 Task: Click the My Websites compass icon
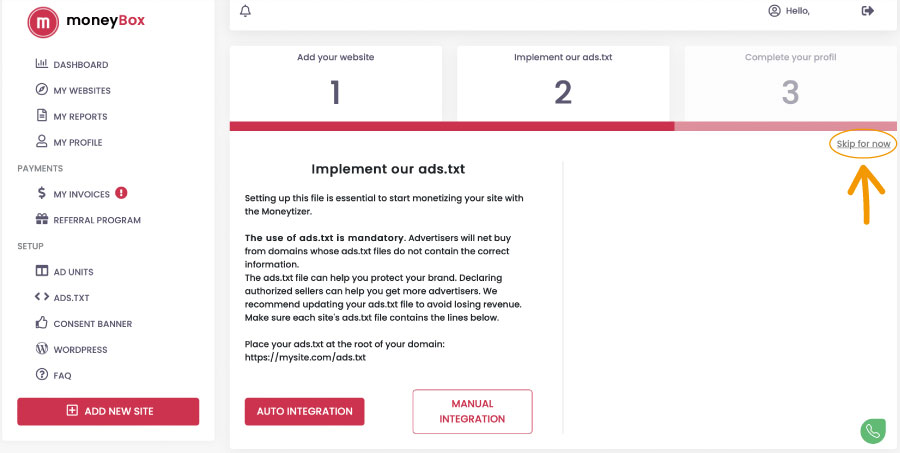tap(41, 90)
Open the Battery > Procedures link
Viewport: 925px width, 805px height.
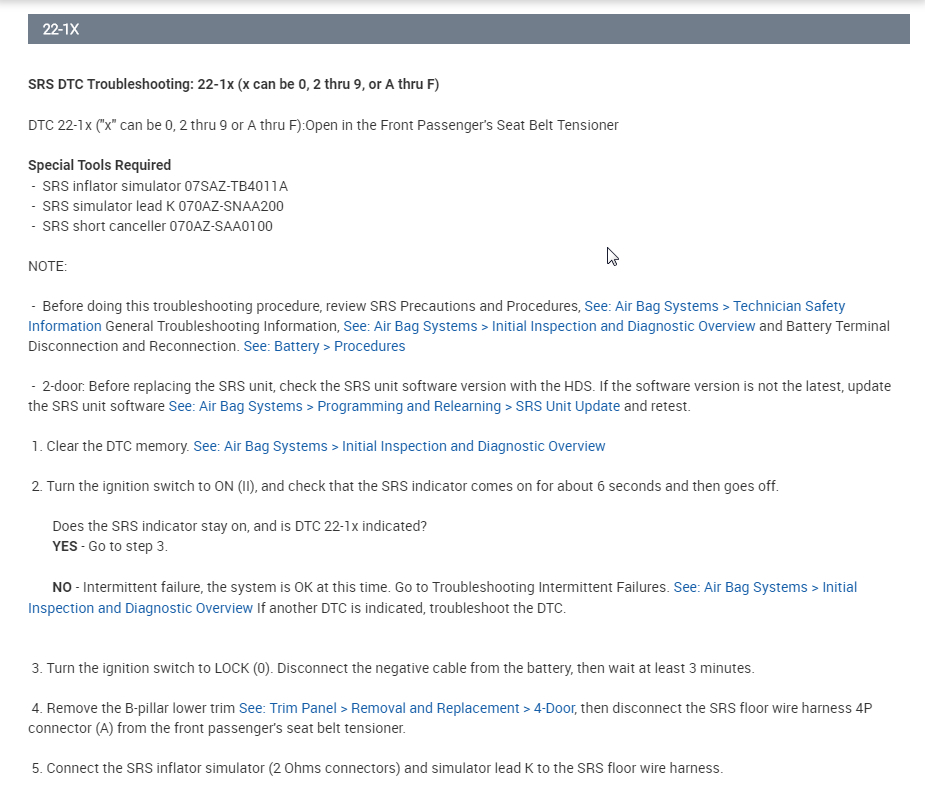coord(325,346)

**Task description:**
Leaving all pictures aside, quote each record exactly.

**Response to this task:**
 Task: Click the My Websites compass icon
tap(41, 90)
Open the Battery > Procedures link
Viewport: 925px width, 805px height.
coord(325,346)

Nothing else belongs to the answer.